WORK INSTRUCTION 1 »
In the excerpt on predicting schizophrenia treatment outcomes, how many independent patients were used to test the ten-predictor tool?
WORK INSTRUCTION 2 »
Rewrite the paragraph beginning "Findings: The generalisability of our outcome predictions" from the excerpt on predicting schizophrenia treatment outcomes as a short bulleted list that keeps its main facts.

EXCERPT »
Methods: By applying machine learning to data from 334 patients in the European First Episode Schizophrenia Trial (EUFEST; International Clinical Trials Registry Platform number, ISRCTN68736636), we developed a tool to predict poor versus good treatment outcome (Global Assessment of Functioning [GAF] score ≥65 vs GAF <65, respectively) after 4 weeks and 52 weeks of treatment. To enable the unbiased estimation of the predictive system's generalisability to new patients, we used repeated nested cross-validation to prevent information leaking between patients used for training and validating the models. In pursuit of everyday clinical applicability, we retrained the 4-week outcome predictor with only the top ten predictors of the pooled prediction system and then tested this tool in 108 independent patients with 4-week outcome labels. Discontinuation and readmission to hospital events in patients with predicted poor versus good outcomes were assessed with Kaplan-Meier log-rank analyses, whereas generalised linear mixed-effects models were used to investigate the GAF-based predictions against several clinically meaningful outcome indicators, including treatment adherence, symptom remission, and quality of life.
Findings: The generalisability of our outcome predictions were estimated with cross-validation (test-fold balanced accuracy [BAC] of 75·0% for 4-week outcomes and 73·8% for and 52-week outcomes), and leave-site-out validation across 44 European sites (BAC of 72·1% for 4-week outcomes and 71·1% for 52-week outcomes). We identified a smaller group of ten predictors still providing a BAC of 71·7% in 108 patients never used for model discovery. Unemployment, poor education, functional deficits, and unmet psychosocial needs predicted both endpoints, whereas previous depressive episodes, male sex, and suicidality additionally predicted poor 1-year outcomes. 52-week predictions identified patients at risk for symptom persistence, non-adherence to treatment, readmission to hospital and poor quality of life. Specifically among these patients, amisulpride and olanzapine showed superior efficacy versus haloperidol, quetiapine, and ziprasidone.

Records drawn from a dataset »
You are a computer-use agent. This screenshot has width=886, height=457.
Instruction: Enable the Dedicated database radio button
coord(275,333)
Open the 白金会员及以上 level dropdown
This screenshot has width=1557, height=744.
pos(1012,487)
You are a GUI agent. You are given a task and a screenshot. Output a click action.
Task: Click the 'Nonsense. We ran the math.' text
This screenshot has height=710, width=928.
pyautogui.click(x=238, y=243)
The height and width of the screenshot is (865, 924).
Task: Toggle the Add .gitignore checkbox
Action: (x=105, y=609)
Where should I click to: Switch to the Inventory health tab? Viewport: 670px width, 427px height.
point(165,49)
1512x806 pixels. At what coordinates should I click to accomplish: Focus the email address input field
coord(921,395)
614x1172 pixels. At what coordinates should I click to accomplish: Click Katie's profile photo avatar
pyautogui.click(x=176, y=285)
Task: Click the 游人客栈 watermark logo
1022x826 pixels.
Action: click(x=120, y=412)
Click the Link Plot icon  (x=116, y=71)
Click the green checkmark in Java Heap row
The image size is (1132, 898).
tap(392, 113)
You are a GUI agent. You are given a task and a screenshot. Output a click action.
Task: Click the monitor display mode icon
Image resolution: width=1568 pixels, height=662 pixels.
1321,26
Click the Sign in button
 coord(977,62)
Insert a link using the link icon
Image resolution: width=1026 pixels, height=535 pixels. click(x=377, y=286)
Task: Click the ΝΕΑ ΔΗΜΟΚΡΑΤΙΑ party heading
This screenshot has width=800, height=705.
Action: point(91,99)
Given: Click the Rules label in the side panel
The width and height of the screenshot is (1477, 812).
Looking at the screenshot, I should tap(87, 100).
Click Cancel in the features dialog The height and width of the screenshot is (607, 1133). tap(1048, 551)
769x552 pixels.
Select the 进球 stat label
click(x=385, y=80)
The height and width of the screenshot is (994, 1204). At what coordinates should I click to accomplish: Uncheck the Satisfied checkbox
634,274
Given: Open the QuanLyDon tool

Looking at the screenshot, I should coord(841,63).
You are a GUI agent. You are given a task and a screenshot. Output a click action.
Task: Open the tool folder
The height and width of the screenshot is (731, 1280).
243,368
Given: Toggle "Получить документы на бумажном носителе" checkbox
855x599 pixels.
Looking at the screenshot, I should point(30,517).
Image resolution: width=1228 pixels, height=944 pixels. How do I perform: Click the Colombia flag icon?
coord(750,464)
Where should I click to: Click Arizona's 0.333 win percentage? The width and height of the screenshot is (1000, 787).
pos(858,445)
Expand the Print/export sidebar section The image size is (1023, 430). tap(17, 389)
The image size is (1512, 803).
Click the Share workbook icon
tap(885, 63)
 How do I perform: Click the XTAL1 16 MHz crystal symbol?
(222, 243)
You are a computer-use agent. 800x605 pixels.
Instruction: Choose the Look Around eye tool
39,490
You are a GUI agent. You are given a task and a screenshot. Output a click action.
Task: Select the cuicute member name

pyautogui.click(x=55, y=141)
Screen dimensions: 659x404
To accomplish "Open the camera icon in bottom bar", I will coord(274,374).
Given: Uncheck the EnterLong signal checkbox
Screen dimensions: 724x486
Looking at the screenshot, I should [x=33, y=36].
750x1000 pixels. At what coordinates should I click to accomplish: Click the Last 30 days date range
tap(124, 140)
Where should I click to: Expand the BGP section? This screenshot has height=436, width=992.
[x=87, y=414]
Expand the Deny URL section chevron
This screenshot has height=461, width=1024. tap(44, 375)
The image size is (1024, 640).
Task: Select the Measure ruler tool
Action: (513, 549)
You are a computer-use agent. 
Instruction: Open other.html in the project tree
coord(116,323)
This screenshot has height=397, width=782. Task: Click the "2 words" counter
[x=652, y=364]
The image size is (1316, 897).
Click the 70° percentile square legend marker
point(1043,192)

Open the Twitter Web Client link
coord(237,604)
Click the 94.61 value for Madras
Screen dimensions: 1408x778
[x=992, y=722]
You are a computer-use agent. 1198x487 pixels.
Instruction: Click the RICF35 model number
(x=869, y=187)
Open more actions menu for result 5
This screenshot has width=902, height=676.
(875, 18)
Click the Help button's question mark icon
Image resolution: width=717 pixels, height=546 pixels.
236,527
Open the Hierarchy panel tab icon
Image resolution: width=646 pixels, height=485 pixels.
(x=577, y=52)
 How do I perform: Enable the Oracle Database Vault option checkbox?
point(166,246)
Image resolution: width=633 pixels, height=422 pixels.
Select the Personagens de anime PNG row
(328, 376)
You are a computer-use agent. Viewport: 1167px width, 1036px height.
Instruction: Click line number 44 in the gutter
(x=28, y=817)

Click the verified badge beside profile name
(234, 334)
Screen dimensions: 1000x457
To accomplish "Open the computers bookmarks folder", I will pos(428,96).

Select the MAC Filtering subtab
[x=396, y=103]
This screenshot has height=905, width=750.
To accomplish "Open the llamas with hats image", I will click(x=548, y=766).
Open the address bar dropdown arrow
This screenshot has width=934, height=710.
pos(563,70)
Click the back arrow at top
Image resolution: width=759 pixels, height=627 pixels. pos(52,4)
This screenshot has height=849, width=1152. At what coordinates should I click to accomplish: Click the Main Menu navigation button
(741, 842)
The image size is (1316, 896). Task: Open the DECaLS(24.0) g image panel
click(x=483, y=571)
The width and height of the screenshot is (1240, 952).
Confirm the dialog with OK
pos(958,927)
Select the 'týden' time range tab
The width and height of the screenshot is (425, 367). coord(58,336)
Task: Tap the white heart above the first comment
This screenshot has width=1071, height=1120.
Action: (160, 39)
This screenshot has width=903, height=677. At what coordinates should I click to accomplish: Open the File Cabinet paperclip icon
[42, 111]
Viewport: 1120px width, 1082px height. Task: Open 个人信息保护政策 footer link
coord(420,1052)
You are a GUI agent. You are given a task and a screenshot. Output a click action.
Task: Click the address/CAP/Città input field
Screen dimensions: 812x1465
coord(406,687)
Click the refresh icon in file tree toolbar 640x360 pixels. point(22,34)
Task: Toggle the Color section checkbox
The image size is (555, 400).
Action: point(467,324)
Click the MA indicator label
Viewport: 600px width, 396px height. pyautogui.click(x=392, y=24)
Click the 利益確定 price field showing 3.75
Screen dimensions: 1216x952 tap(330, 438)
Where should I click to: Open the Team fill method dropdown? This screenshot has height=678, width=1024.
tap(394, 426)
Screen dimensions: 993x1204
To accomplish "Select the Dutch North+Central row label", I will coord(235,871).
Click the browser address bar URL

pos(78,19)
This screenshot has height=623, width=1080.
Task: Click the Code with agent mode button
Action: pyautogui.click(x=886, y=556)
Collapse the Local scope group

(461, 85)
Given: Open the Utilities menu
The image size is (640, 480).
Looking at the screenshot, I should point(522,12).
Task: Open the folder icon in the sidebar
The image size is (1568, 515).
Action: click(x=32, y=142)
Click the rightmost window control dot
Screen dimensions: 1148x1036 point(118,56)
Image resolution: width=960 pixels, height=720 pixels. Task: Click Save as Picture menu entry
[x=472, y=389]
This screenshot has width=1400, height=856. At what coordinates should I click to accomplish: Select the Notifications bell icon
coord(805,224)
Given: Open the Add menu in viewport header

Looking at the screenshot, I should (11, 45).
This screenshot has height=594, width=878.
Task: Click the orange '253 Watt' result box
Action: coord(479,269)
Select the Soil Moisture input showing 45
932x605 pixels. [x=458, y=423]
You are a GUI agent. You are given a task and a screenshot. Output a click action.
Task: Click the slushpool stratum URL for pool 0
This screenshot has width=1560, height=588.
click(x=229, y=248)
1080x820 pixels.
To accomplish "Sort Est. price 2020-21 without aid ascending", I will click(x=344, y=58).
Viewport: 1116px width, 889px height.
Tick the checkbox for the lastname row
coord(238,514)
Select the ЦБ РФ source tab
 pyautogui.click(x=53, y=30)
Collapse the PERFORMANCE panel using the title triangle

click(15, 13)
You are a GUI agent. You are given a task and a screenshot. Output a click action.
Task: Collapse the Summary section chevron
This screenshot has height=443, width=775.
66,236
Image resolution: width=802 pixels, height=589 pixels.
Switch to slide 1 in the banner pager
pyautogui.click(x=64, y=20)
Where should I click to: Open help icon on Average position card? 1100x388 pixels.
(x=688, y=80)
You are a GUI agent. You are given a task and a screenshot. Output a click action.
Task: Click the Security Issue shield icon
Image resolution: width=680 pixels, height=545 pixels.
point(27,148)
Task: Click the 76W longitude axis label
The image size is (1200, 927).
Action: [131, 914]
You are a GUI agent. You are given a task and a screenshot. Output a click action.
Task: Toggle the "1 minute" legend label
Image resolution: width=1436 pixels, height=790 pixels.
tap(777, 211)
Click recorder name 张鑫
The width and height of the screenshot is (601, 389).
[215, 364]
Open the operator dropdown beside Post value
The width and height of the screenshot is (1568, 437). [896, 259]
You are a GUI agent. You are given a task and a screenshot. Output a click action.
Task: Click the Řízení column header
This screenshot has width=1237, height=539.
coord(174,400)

PROBLEM SOLUTION 1 »
108 patients.

PROBLEM SOLUTION 2 »
- Cross-validation gave a balanced accuracy (BAC) of 75·0% for 4-week outcomes and 73·8% for 52-week outcomes.
- Leave-site-out validation across 44 European sites gave a BAC of 72·1% for 4-week outcomes and 71·1% for 52-week outcomes.
- A smaller set of ten predictors reached a BAC of 71·7% in 108 patients not used for model discovery.
- Unemployment, poor education, functional deficits, and unmet psychosocial needs predicted both endpoints.
- Previous depressive episodes, male sex, and suicidality also predicted poor 1-year outcomes.
- 52-week predictions flagged patients at risk for symptom persistence, non-adherence to treatment, readmission to hospital, and poor quality of life.
- In these patients, amisulpride and olanzapine were more effective than haloperidol, quetiapine, and ziprasidone.